Phase Transitions of Oscillating Droplets on Horizontally Vibrating Substrates

TL;DR

This study uses simulations to explore how droplets oscillate on vibrating surfaces, revealing phase transitions, stability conditions, and breakup mechanisms relevant for natural phenomena and technological applications.

Contribution

The paper provides a comprehensive simulation-based analysis of droplet oscillation phases and transitions on vibrating substrates, including instability growth and droplet breakup.

Findings

Identified distinct oscillation phases and their transitions.

Determined instability growth rates leading to droplet breakup.

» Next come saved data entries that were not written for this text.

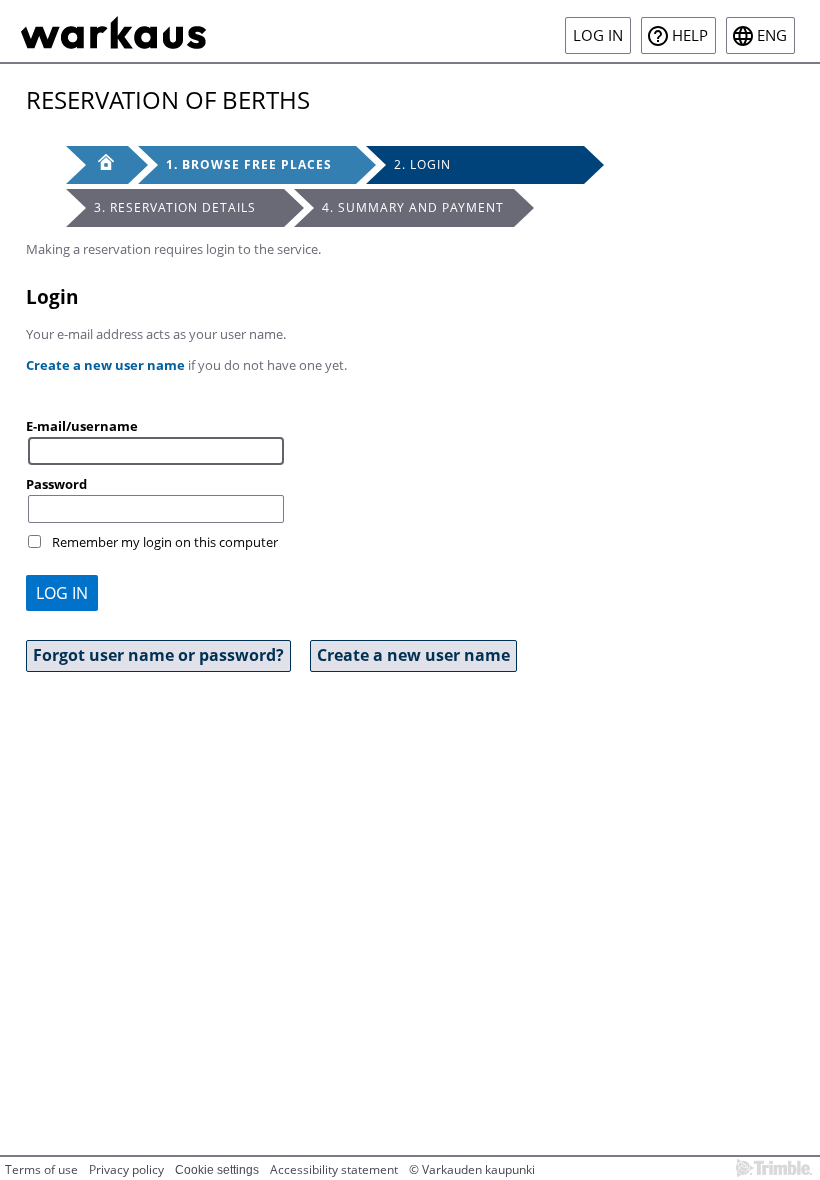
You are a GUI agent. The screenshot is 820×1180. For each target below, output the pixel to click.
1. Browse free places (249, 164)
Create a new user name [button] (413, 655)
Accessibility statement (334, 1169)
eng (772, 35)
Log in (598, 35)
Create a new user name (105, 365)
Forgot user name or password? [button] (158, 655)
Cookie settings (217, 1170)
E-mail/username (82, 426)
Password (56, 484)
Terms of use (41, 1169)
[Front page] (97, 165)
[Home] (113, 31)
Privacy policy (126, 1169)
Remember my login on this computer (165, 542)
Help (690, 35)
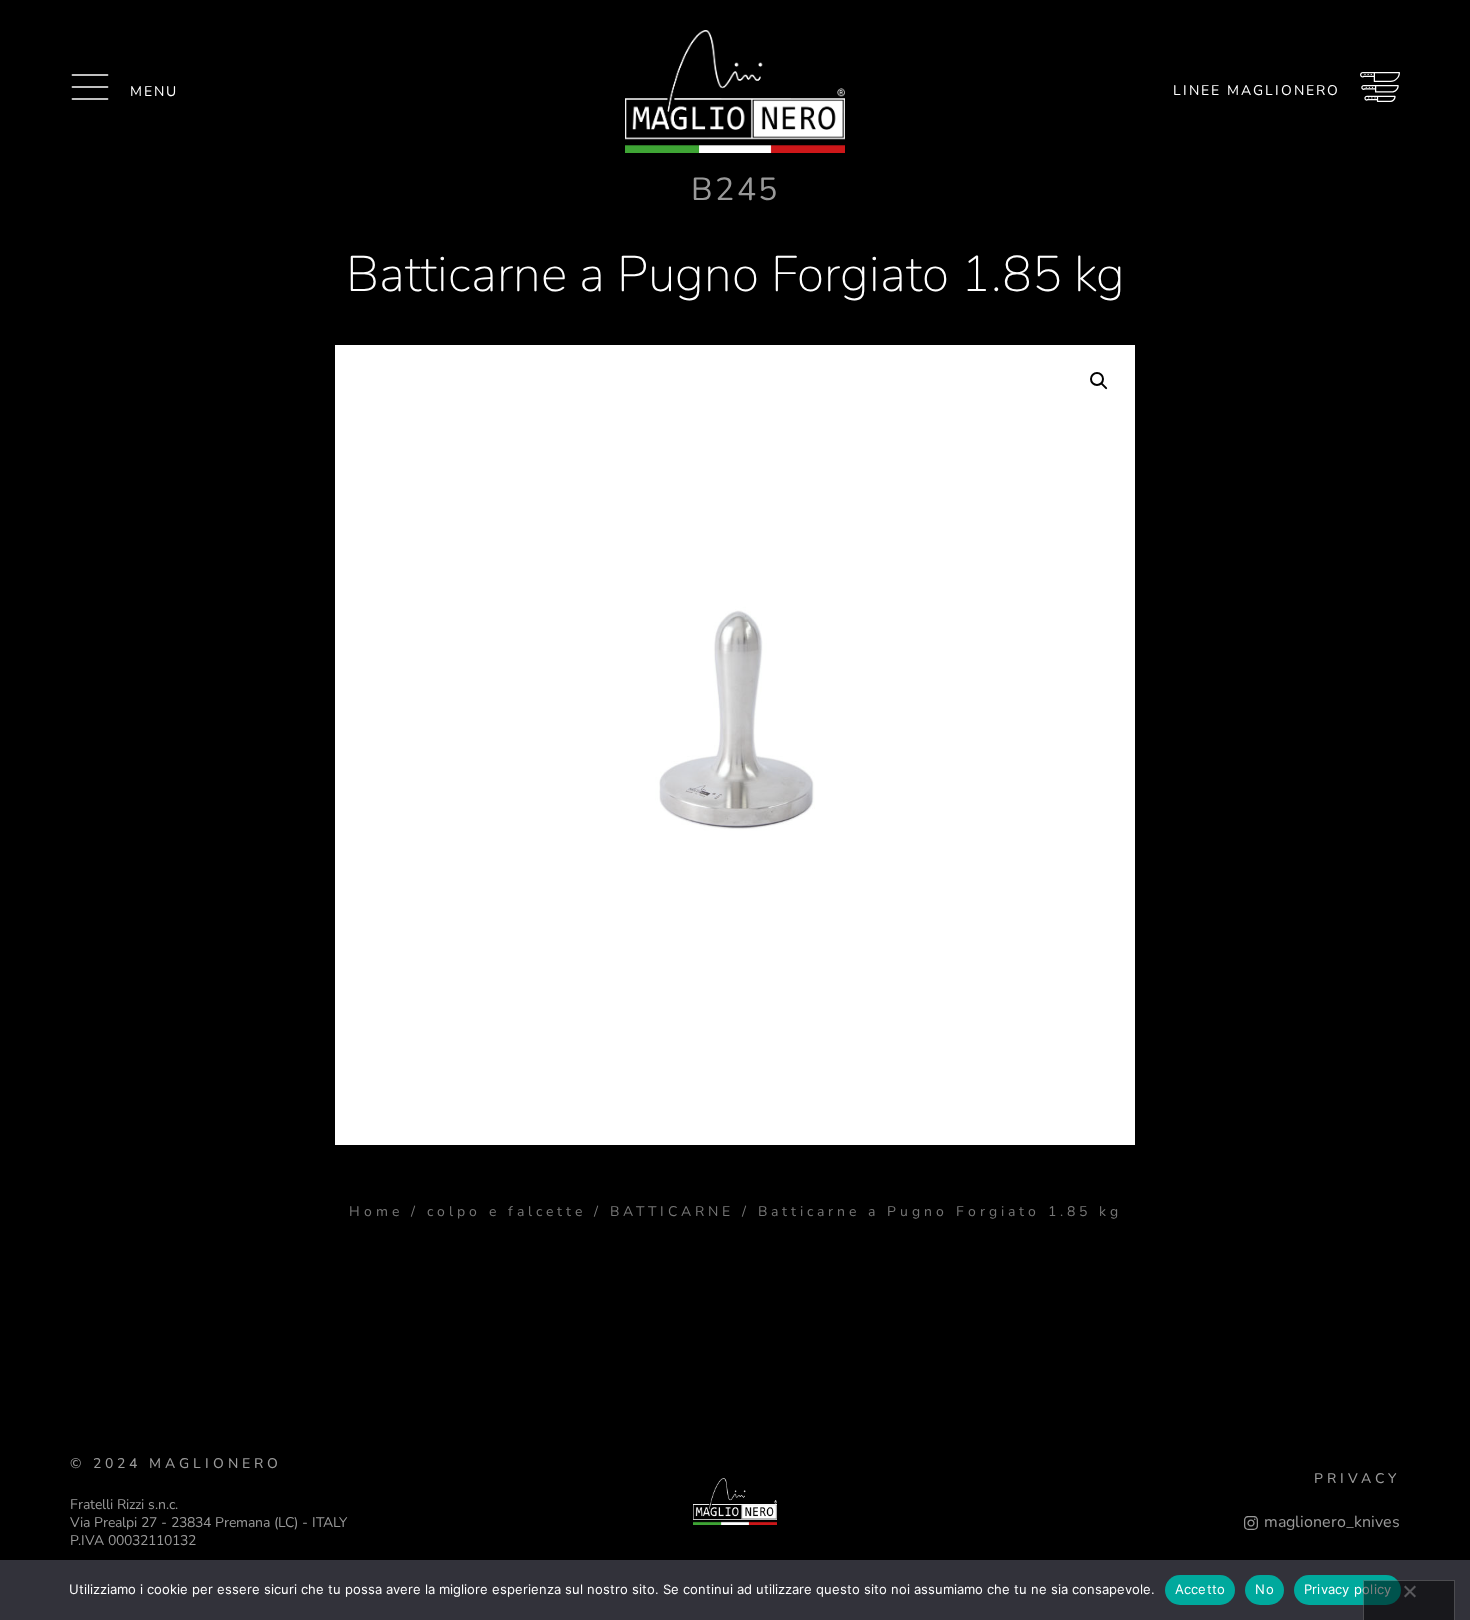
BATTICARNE (672, 1211)
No (1264, 1589)
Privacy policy (1348, 1589)
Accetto (1200, 1589)
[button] (1099, 381)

Characterized droplet states via particle contact analysis.

Abstract

Droplet deformations caused by substrate vibrations are ubiquitous in nature and highly relevant for applications such as microreactors and single-cell sorting. The vibrations can induce droplet oscillations, a fundamental process that requires an in-depth understanding. Here, we report on extensive many-body dissipative particle dynamics simulations carried out to study the oscillations of droplets of different liquids on horizontally vibrating substrates, covering a wide range of vibration frequencies and amplitudes as well as substrate wettability. We categorize the phases observed for different parameter sets based on the capillary number and identify the transitions between the observed oscillation phases, which are characterized by means of suitable parameters, such as the angular momentum and vorticity of the droplet. The instability growth rate for oscillation phase II, which leads to highly asymmetric oscillations and eventual droplet breakup, is also determined. Finally, we characterize the state of the droplet for the various scenarios by means of the particle-particle and particle-substrate contacts. We find a steady-state scenario for phase I, metastable breathing modes for phase II, and an out-of-equilibrium state for phase III. Thus, we anticipate that this study provides much needed insights into a fundamental phenomenon in nature with significant relevance for applications.